在免疫治疗出现之前,脑转移的治疗手段主要为放疗(全脑放疗&立体定向放疗)、手术、化疗及靶向治疗。随着诊疗技术的发展,脑转移患者的OS不断延长,但患者的治疗需求仍未满足。

随着免疫检查点抑制剂(Immuno-Checkpoint Inhibitor,ICI )的发展,特别是多种PD-1药物在国内批准上市,为肺癌,特别是非小细胞肺癌的治疗开启了一条新的途径。

是否适合用PD-L1,看这3项指标!

1、PD-L1(细胞程序性死亡配体1)

一般来说,经免疫组化检测肿瘤微环境PD-L1表达,表达水平越高,使用PD-1治疗的有效率越高,疗效越好。

2、TMB(肿瘤突变负荷)

取肿瘤组织切片或血液标本进行高通量测序,高TMB患者使用PD-1治疗的有效率更高。

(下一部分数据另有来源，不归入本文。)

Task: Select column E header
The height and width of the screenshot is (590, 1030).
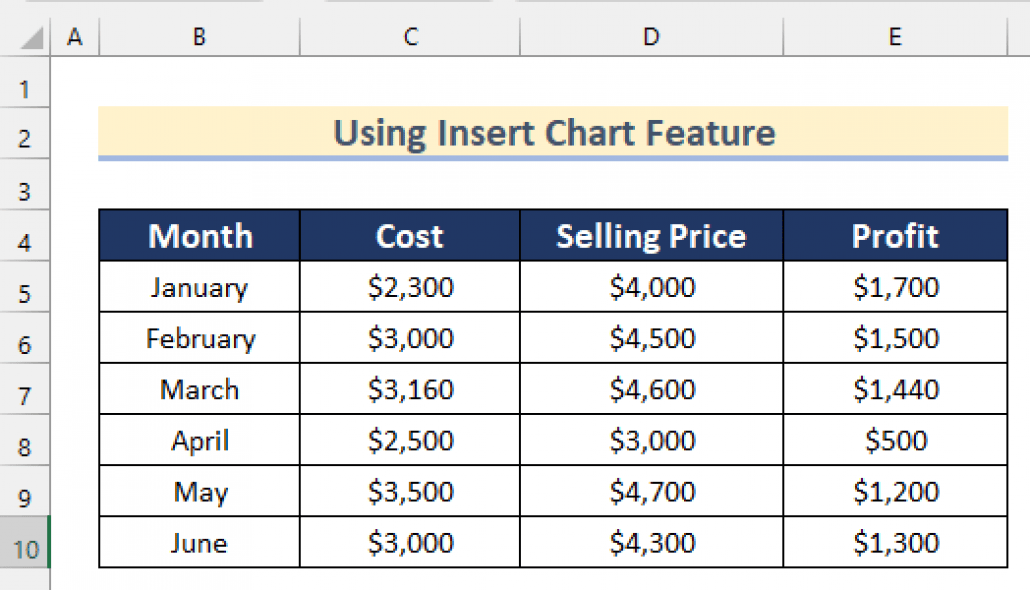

高TMB患者中,HLA多样性越好,PD-1治疗的疗效越好。

3、MSI(微卫星不稳定性)

免疫组化检测dMMR状态,MSI-H/dMMR的实体瘤患者使用PD-1疗效更好。

MSI-H在肺癌中发生率低,所以肺癌患者可以不用检测此项。

会诊结论

会诊专家给出以下治疗方案:

1、瘤脑部局部放射治疗+全身化疗;

2、后续观察脑部治疗状况,再考虑是否行纵隔与淋巴放疗。

有人说,癌症就像上帝玩的骰子,每个人都可能被这骰子击个正着。即便命运开了个不小的玩笑,但请相信现代医学的发展能创造很多“奇迹”,多个临床研究数据显示,肺癌多发脑转移患者,经过多种治疗手段综合治疗,中位生存期可超过一年,其中有很多患者可以长期生存。不放弃,坚持下去,也许就是雨过天晴。